Çünkü ayrılık da sevdaya dahil..

..ama çirkeflik değil..

Hayatta ilişkiler de dahil olmak üzere hiçbir şey sonsuz değil..Hayatın kendisi sonsuz değil ki..Bitiyor, o hiç bitmez dediğiniz, o en büyük, o en tutkulu aşk bir gün geliyor ve bitiyor. Yanınızda yatan insan size yabancılaşıyor..siz birden bire o içinde bulunduğunuz hayata yabancılaşıyorsunuz..işte tam da bu noktada taraftalardan biri, çok şanssızsanız iki taraf da birden bire bambaşka bir insana dönüşüyor, birden bire o senelerce sevdiğiniz insanın içinde nasıl bir canavar gizlendiğini ve aslında o insanı ve kendinizi hiç tanımamış, tanıyamamış olduğunuzu farkediyorsunuz..

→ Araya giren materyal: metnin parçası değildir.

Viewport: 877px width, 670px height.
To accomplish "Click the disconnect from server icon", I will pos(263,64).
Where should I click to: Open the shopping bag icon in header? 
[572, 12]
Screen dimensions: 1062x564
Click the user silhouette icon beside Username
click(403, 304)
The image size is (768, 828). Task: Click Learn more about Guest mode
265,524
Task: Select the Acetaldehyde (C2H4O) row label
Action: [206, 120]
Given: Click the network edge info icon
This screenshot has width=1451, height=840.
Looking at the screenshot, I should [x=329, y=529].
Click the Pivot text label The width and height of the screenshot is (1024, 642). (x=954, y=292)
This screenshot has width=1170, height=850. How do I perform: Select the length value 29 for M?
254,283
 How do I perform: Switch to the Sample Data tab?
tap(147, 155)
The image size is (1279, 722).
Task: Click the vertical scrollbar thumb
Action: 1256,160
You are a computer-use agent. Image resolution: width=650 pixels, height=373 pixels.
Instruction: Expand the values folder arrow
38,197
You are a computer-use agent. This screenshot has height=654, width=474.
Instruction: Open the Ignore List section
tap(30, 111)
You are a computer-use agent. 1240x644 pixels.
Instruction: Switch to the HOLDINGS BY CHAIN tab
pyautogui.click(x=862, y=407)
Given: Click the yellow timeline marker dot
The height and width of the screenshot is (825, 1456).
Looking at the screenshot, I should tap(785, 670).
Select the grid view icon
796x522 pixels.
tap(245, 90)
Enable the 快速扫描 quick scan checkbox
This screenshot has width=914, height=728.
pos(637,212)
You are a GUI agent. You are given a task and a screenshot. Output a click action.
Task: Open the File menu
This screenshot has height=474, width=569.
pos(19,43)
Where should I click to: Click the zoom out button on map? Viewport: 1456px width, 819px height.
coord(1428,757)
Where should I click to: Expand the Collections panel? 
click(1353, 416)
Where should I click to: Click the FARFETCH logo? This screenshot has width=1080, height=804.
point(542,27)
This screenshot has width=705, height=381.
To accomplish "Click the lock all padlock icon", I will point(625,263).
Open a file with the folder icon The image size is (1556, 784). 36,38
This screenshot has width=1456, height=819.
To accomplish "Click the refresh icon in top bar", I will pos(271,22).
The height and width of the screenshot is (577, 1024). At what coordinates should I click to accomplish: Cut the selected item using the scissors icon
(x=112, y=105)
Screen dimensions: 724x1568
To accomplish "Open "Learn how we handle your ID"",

Kadının doğasında mutluluğunu da, mutsuzluğunu da bağıra bağıra ve herkese duyuracak şekilde yaşamak var maalesef..nasıl ki çok mutlu olduğunda bunu herkes görsün, herkes bilsin, herkes imrensin istiyorsa, acı çektiğinde de bunu herkes görsün, herkes bilsin, herkes destek olsun-hak versin istiyor. Bu yüzdendir ayrılık acısı yaşayan kadının kapı kapı dolaşıp ne kadar da şerefsiz, ne kadar da ahlaksız bir adama 'kandığını' anlatması, ve 'bunları hiç haketmediğini' ..

- haksız mıyım komşum sen söyle, ben bunu hak edecek ne yaptım?? saçımı süpürge ettim o şefersize, karşılığı bu  mu olacaktı??

+ haklısın komşum, çok haklısın..

- ama bak gör sen sürüm sürüm süründürüceem o iti, bana yaptıklarını fitil fitil burnundan getiricem, yapmazsam bana Nebahat demesinler, bak gör neler neler yapıcam ben ona..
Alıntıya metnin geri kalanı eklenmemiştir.